- [RECORDS]
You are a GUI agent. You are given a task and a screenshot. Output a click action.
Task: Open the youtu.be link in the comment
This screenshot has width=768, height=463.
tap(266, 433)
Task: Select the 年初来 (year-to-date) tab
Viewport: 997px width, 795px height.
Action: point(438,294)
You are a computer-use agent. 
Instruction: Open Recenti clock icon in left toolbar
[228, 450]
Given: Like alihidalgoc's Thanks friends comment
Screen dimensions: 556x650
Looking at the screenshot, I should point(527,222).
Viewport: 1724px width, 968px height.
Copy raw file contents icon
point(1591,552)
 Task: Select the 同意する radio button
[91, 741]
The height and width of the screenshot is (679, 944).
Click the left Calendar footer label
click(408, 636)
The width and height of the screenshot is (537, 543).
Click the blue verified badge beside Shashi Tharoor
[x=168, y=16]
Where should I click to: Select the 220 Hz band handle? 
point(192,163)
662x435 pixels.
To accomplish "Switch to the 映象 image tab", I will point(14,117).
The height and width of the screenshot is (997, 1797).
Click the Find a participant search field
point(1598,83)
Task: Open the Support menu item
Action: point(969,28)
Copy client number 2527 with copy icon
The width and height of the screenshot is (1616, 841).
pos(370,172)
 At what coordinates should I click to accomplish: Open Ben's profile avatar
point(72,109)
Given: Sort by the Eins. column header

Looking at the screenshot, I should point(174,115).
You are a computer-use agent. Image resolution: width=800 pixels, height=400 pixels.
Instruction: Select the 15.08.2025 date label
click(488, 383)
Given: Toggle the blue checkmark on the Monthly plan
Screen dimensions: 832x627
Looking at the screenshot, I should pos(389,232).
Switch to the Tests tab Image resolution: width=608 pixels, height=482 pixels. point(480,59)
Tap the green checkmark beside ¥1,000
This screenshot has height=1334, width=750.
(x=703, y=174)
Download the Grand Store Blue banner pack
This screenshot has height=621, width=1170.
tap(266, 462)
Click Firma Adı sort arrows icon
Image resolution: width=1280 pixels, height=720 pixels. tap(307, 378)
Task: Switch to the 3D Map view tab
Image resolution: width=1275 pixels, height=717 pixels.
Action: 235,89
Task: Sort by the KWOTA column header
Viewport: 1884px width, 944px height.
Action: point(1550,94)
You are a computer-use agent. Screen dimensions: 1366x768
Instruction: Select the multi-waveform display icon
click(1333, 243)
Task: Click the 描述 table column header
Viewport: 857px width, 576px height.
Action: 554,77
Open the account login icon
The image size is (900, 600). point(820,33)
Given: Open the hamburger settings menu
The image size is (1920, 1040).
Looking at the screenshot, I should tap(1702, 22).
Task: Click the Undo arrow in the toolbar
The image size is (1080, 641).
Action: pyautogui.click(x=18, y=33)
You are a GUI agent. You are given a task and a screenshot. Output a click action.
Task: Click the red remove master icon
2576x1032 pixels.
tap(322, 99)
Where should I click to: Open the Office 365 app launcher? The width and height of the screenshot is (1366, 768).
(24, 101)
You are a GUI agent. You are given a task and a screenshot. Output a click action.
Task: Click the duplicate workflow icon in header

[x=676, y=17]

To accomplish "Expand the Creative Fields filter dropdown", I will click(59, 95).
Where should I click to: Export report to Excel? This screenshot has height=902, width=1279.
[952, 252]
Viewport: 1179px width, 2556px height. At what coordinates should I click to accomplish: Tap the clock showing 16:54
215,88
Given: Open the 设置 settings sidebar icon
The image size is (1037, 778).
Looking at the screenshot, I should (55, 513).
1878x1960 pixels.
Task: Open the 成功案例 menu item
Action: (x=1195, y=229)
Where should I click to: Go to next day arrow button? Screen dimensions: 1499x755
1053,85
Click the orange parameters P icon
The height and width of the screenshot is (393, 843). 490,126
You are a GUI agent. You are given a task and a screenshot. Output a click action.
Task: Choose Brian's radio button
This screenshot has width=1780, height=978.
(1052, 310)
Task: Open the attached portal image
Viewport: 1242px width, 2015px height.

- [WHAT YOU HAVE TO DO] Give the data again, exactly as written.

- [TASK RESULT]
You are a GUI agent. You are given a task and a screenshot. Output a click action.
Task: Open the youtu.be link in the comment
This screenshot has width=768, height=463.
tap(266, 433)
Task: Select the 年初来 (year-to-date) tab
Viewport: 997px width, 795px height.
Action: point(438,294)
You are a computer-use agent. 
Instruction: Open Recenti clock icon in left toolbar
[228, 450]
Given: Like alihidalgoc's Thanks friends comment
Screen dimensions: 556x650
Looking at the screenshot, I should point(527,222).
Viewport: 1724px width, 968px height.
Copy raw file contents icon
point(1591,552)
 Task: Select the 同意する radio button
[91, 741]
The height and width of the screenshot is (679, 944).
Click the left Calendar footer label
click(408, 636)
The width and height of the screenshot is (537, 543).
Click the blue verified badge beside Shashi Tharoor
[x=168, y=16]
Where should I click to: Select the 220 Hz band handle? 
point(192,163)
662x435 pixels.
To accomplish "Switch to the 映象 image tab", I will point(14,117).
The height and width of the screenshot is (997, 1797).
Click the Find a participant search field
point(1598,83)
Task: Open the Support menu item
Action: point(969,28)
Copy client number 2527 with copy icon
The width and height of the screenshot is (1616, 841).
pos(370,172)
 At what coordinates should I click to accomplish: Open Ben's profile avatar
point(72,109)
Given: Sort by the Eins. column header

Looking at the screenshot, I should point(174,115).
You are a computer-use agent. Image resolution: width=800 pixels, height=400 pixels.
Instruction: Select the 15.08.2025 date label
click(488, 383)
Given: Toggle the blue checkmark on the Monthly plan
Screen dimensions: 832x627
Looking at the screenshot, I should pos(389,232).
Switch to the Tests tab Image resolution: width=608 pixels, height=482 pixels. point(480,59)
Tap the green checkmark beside ¥1,000
This screenshot has height=1334, width=750.
(x=703, y=174)
Download the Grand Store Blue banner pack
This screenshot has height=621, width=1170.
tap(266, 462)
Click Firma Adı sort arrows icon
Image resolution: width=1280 pixels, height=720 pixels. tap(307, 378)
Task: Switch to the 3D Map view tab
Image resolution: width=1275 pixels, height=717 pixels.
Action: 235,89
Task: Sort by the KWOTA column header
Viewport: 1884px width, 944px height.
Action: point(1550,94)
You are a computer-use agent. Screen dimensions: 1366x768
Instruction: Select the multi-waveform display icon
click(1333, 243)
Task: Click the 描述 table column header
Viewport: 857px width, 576px height.
Action: 554,77
Open the account login icon
The image size is (900, 600). point(820,33)
Given: Open the hamburger settings menu
The image size is (1920, 1040).
Looking at the screenshot, I should tap(1702, 22).
Task: Click the Undo arrow in the toolbar
The image size is (1080, 641).
Action: pyautogui.click(x=18, y=33)
You are a GUI agent. You are given a task and a screenshot. Output a click action.
Task: Click the red remove master icon
2576x1032 pixels.
tap(322, 99)
Where should I click to: Open the Office 365 app launcher? The width and height of the screenshot is (1366, 768).
(24, 101)
You are a GUI agent. You are given a task and a screenshot. Output a click action.
Task: Click the duplicate workflow icon in header

[x=676, y=17]

To accomplish "Expand the Creative Fields filter dropdown", I will click(59, 95).
Where should I click to: Export report to Excel? This screenshot has height=902, width=1279.
[952, 252]
Viewport: 1179px width, 2556px height. At what coordinates should I click to accomplish: Tap the clock showing 16:54
215,88
Given: Open the 设置 settings sidebar icon
The image size is (1037, 778).
Looking at the screenshot, I should (55, 513).
1878x1960 pixels.
Task: Open the 成功案例 menu item
Action: (x=1195, y=229)
Where should I click to: Go to next day arrow button? Screen dimensions: 1499x755
1053,85
Click the orange parameters P icon
The height and width of the screenshot is (393, 843). 490,126
You are a GUI agent. You are given a task and a screenshot. Output a click action.
Task: Choose Brian's radio button
This screenshot has width=1780, height=978.
(1052, 310)
Task: Open the attached portal image
Viewport: 1242px width, 2015px height.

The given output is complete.